ZZ Top decided, of course, to do it a little differently, as Gibbons told MusicRadar in 2013, “The live capture wound up being in the can first. We had enough live material to make up one side of the disc, so we decided to go with the unusual move of making the album half live, half studio. It turned out to be a winning combination for us.” The “live capture” was done at The Warehouse in New Orleans on April 12, 1974 (months before the Memorial Stadium tomfoolery), as the liner notes read, “captured as it came down--hot, spontaneous, and presented to you honestly, without the assistance of studio gimmicks."
Fandango! shares that rarefied air of half-live and half-studio albums. From the Allman Brothers Band’s Eat a Peach to Pink Floyd’s Ummagumma, it was usually reserved for double-albums (not counting the many, many studio albums that include a live track or two—or three—scattered about). Fandango! however, was just one single succinct slab, clocking in at just over a half-hour, with half of that—or side—being the “live” portion.
Kicking off with a frenetic celebration of the cheapest, most horrid wine imaginable, “Thunderbird” not only borrows, it downright burgles the arrangement made regionally popular by influential Dallas-based rockers, The Nightcaps. Never having copyrighted the song, however, The Nightcaps sued, and lost, to ZZ Top, who did register the song. (To be fair, as it goes with most rock, blues, and folk songs, The Nightcaps were hardly the first to record the song, either, as Dossie Terry’s 1957 version makes clear. (Not to mention they all owe more than a passing nod to the very first hit for Atlantic records, Stick McGhee’s classic, “Drinkin’ Wine Spo-Dee-O-Dee” in 1949, but I digress.)
After a ferocious proto-metal version of “Jailhouse Rock” with rafter-blasting vocals by Dusty Hill, the breakneck nine-minute-plus “Backdoor Medley” takes up the rest of the “live” side, complete with an outright-bonkers take on Little Walter’s “Mellow Down Easy” (which never does), and a callback to John Lee Hooker’s “Boogie Chillen” motif as a sort of tip-of-the-Stetson for the “La Grange” riff. Yet that’s just half the story: Flip the record over, and you’ll be confronted with the best album side of ZZ Top’s long career.
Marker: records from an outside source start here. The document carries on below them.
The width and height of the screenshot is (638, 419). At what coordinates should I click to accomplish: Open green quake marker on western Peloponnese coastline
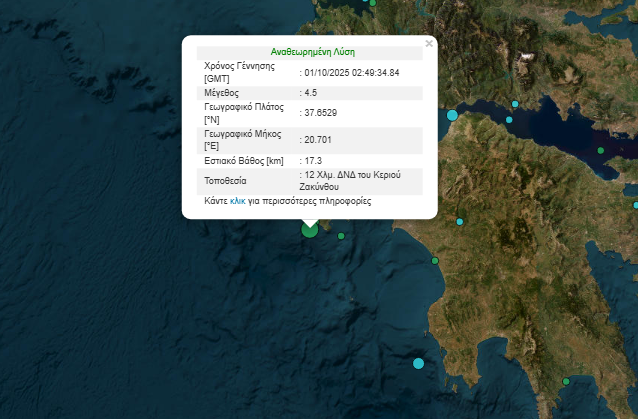[435, 261]
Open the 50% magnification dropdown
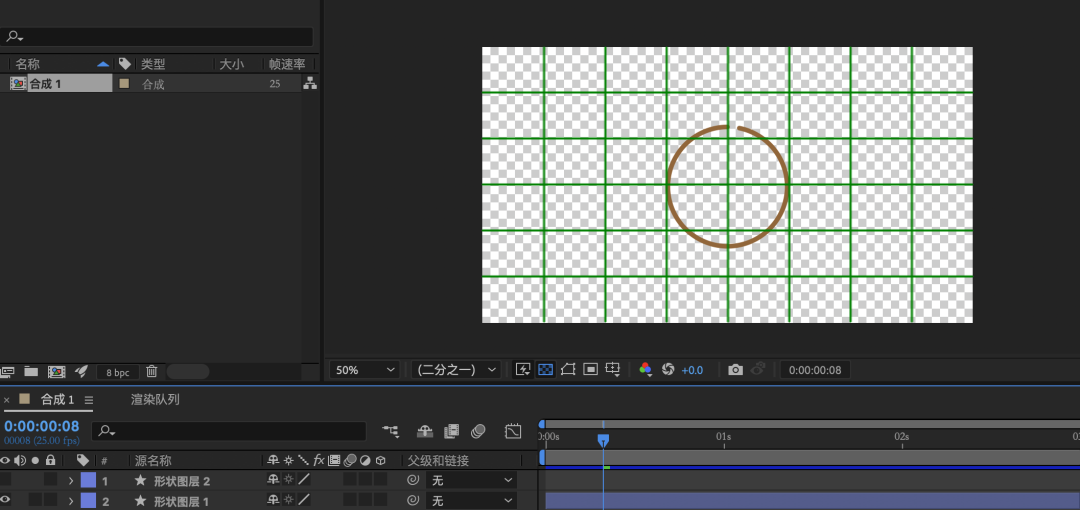Viewport: 1080px width, 510px height. [x=364, y=370]
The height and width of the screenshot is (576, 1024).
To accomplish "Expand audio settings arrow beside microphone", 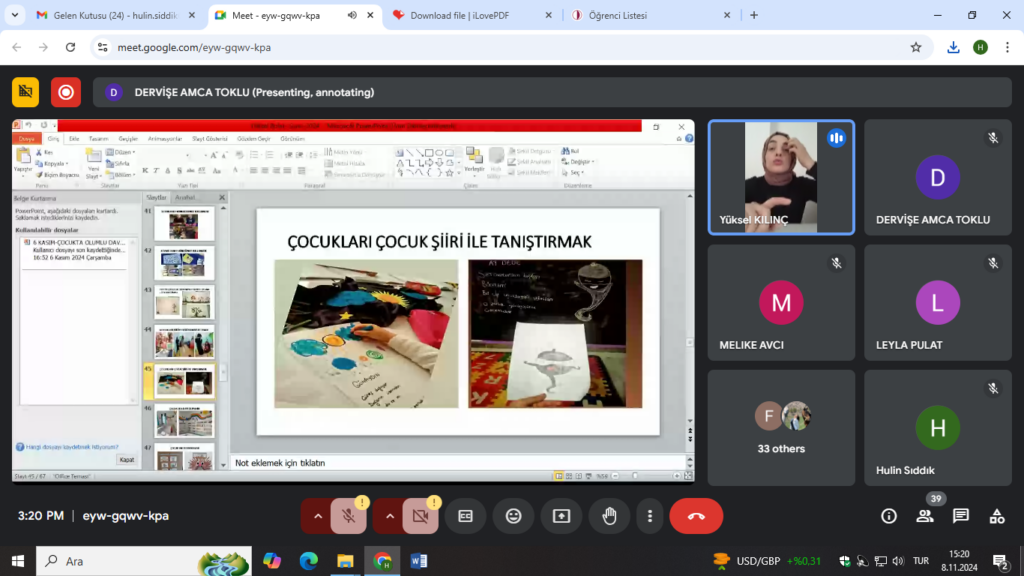I will tap(318, 516).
Launching with the balls-out badassery of “Nasty Dogs and Funky Kings,” side two immediately changes gears into “Blue Jean Blues,” the deepest, sexiest blues Gibbons, Hill, and Beard ever put to tape. Dusty is allowed the floor again for the southern boogie-yet-kind-of-Grateful-Dead-esque “Balinese” (Hill’s voice is heard more on Fandango! than any other ZZ Top album, and it’s all the better for it), before Billy delivers the severely bawdy and tongue-in-cheek country of “Mexican Blackbird.”
The powerful five-hundred-thousand-watt (you read that right) radio stations that blasted from across the border of Mexico that made famous the likes of Wolfman Jack out of Del Rio and others (namely stations XERF and XERB) are saluted in “Heard It On The X” before side two closes with ZZ Top’s first big hit, the just over two-minute salute to, well, “Tush.”
“Tush” would propel Fandango! Into the top ten of the album charts, which in turn would give ZZ Top their first taste of chart success and inspire them to think even bigger. Within a year, they would take to the road with one of the most ambitious stage sets ever assembled for their Worldwide Texas Tour, including live cattle, longhorn skulls, western nudie suits, corrals, and much more, proving that the Little Ol’ Band From Texas had dreams as big and endless as the western skies they grew up under.
Fandango!, in retrospect, may now seem quaint to some in comparison to what came later. But taken on its own, it’s ZZ Top’s most concise, powerful statement of purpose and time has not diminished its power, vitality, or glorious tomfoolery one iota.